What I viewed as a wonderfully wise barrier was actually the work of a birdbrain doing the same ineffective activity over and over again…inadvertently creating a wall. And her nest failed to expand and thrive.
Like the mother bird, I also found myself in a new season…a frustrating season where twigs did not seem to just fall into place. And protective walls were engaged to hold onto the familiar: like rescue parenting, coaching and spousing. (That needs to be a verb.) But somehow doubt was always able to seep in through the cracks. And I retreated into my tree, into my nest.
Perhaps that was the moment, in my familiar robe and slippers, when I recalled my word for the year, willing. Have I been willing to face my defensive barriers? Have I really been willing to challenge doubt? Have I been willing to wholeheartedly receive and pass on God’s love?

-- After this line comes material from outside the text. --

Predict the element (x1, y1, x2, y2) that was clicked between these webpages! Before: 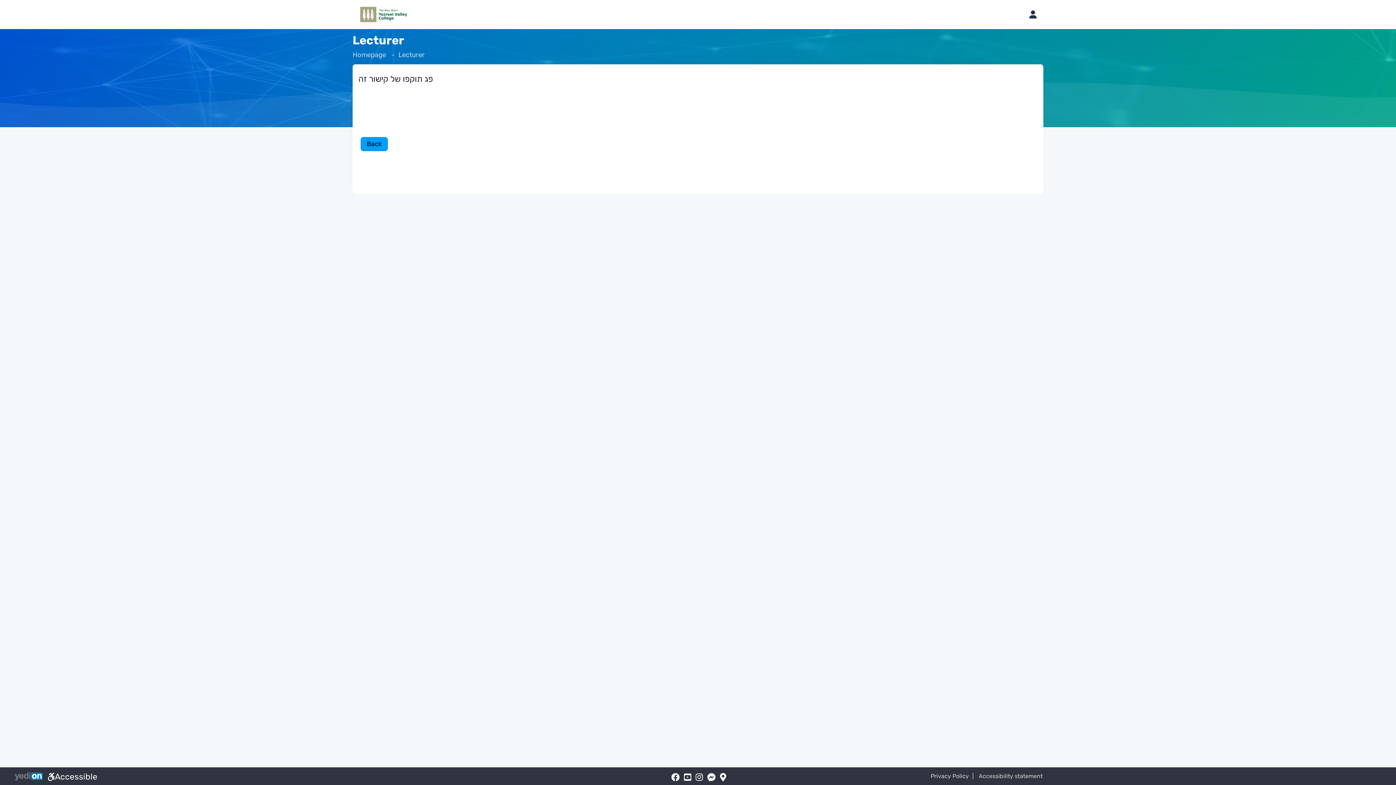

On that note, my husband and I committed to a tour of Israel with a group of 150 other people at the last minute, before I could back out. That seemed to me everything unfamiliar: spontaneity, adventure just for adventure’s sake, a foreign country and language, and hanging out with strangers…touring by bus in the heat of June. I was, however, drawn to experiencing the history of my faith…something that is familiar and without doubt. Surely a visit to Israel could expand a mother bird’s brain and would reveal my willingness.
Wherever I went, I noticed walls…ancient walls in Israel and long-lasting walls that had, apparently, traveled to Israel with me. As I saw more of Israel, I saw more of me.

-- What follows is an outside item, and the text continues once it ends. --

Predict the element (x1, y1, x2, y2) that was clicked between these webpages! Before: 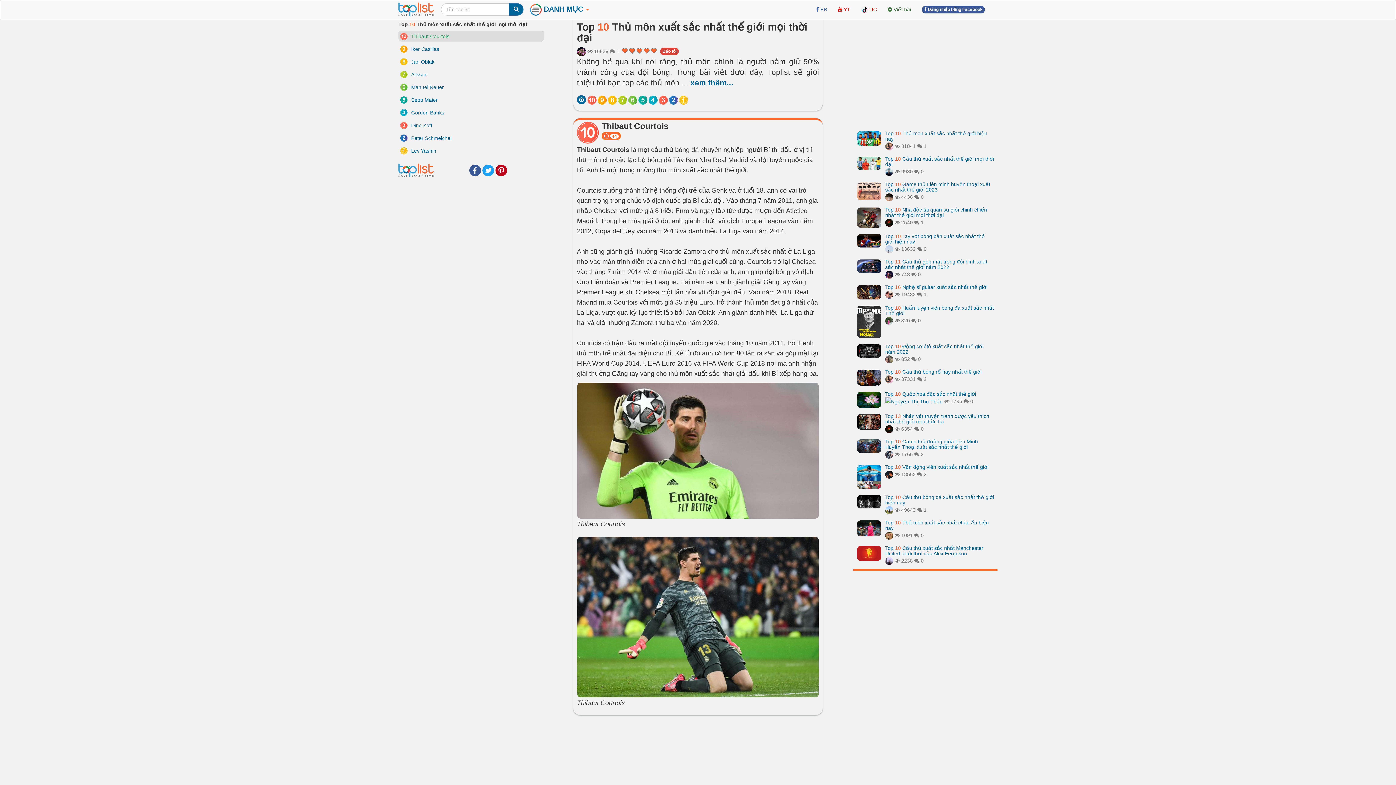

Walls that get buried, I learned in Israel, would eventually become a mountain. Tel is a term for a city mound; think of Tel Aviv. History told of conquering invaders leveling a city then building on top of the rubble of fallen walls. Over time the level on which the city was built rose. The buried walls undergirding the tels affected me the same way that the bird twigs punctured my perspective.
Conflict and resistance accompanied many of the walls I confronted. Four conflicting cultures divided historical Jerusalem into separate quadrants. While touring inside the walls of Jerusalem, a Palestinian passerby mumbled obscenities to our Israeli tour guide. A hawk-like vendor followed us to the steps of the tour bus, “The more you buy, the more we love you; the less you buy, the more we hate you.” Sometimes it was more comfortable to be inside the walls of the bus looking out.

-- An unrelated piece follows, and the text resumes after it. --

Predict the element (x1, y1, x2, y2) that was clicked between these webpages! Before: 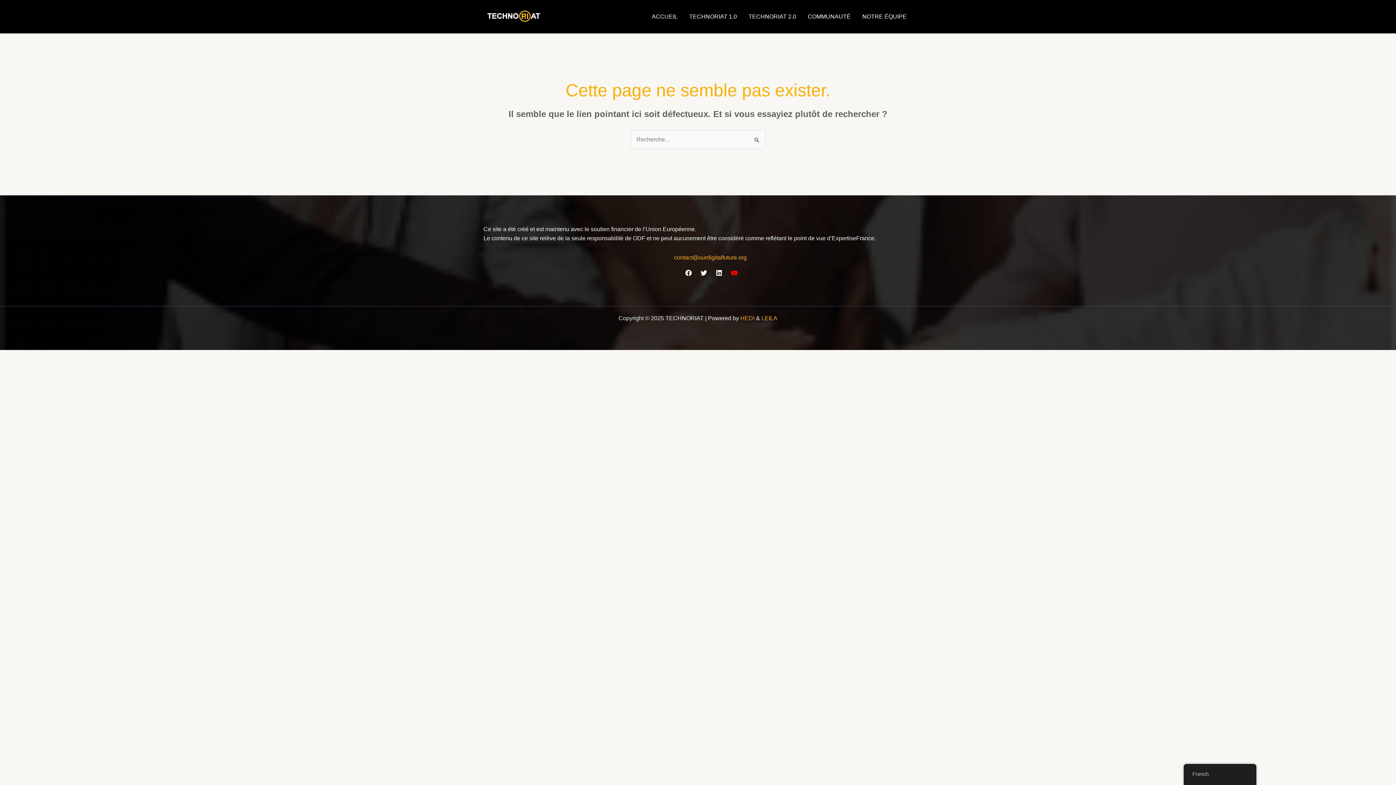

The Western Wall of the Temple Mount—the Wailing Wall—being one of the most sacred sites for practicing Jews intimidated me. So divisive, as Jews—having access to the Western Wall again in 1967—oppose the Muslims, who have control of the upper Temple Mount. And more division as men separated from women into their respective prayer areas at the wall. So many unfamiliar practices to respect while advancing and retreating from the Wall itself. So many women bobbing and repeating Hebrew all around me. So much emotion through notes and prayers plugged into its crevices. Sights, sounds, smells, touch and emotions overwhelmed me at The Wailing Wall. I did not know if my small prayer for peace—facing this façade in Jerusalem, and other façades within me—could even make a difference.
One of the activities in our tour included a quarter-mile trek through Hezekiah’s tunnel, a narrow passage hand-chiseled through walls of hard rock. A quarter mile of inching forward along with the stream of people ahead and people behind. This was the first time I could actually touch walls that triggered panic in me. Having pressed through the passageway of panic, I emerged from the darkness into the light. And then I felt it…movement. It was by no means an earthquake but more like some walls had shifted ever so slightly. Warming in the sunlight, one of our tour mates confessed her own terror in the tunnel. “My feet turn red and ache when I get anxious,” she offered. I brushed some twigs from between us on the bench outside the tunnel as I scooted near her. Beyond the moment of hesitation, I reached down and lifted her red foot into my lap…and began massaging. Touching the feet of a stranger; how utterly unlike me. Could this possibly be God’s love at work…for her, for me?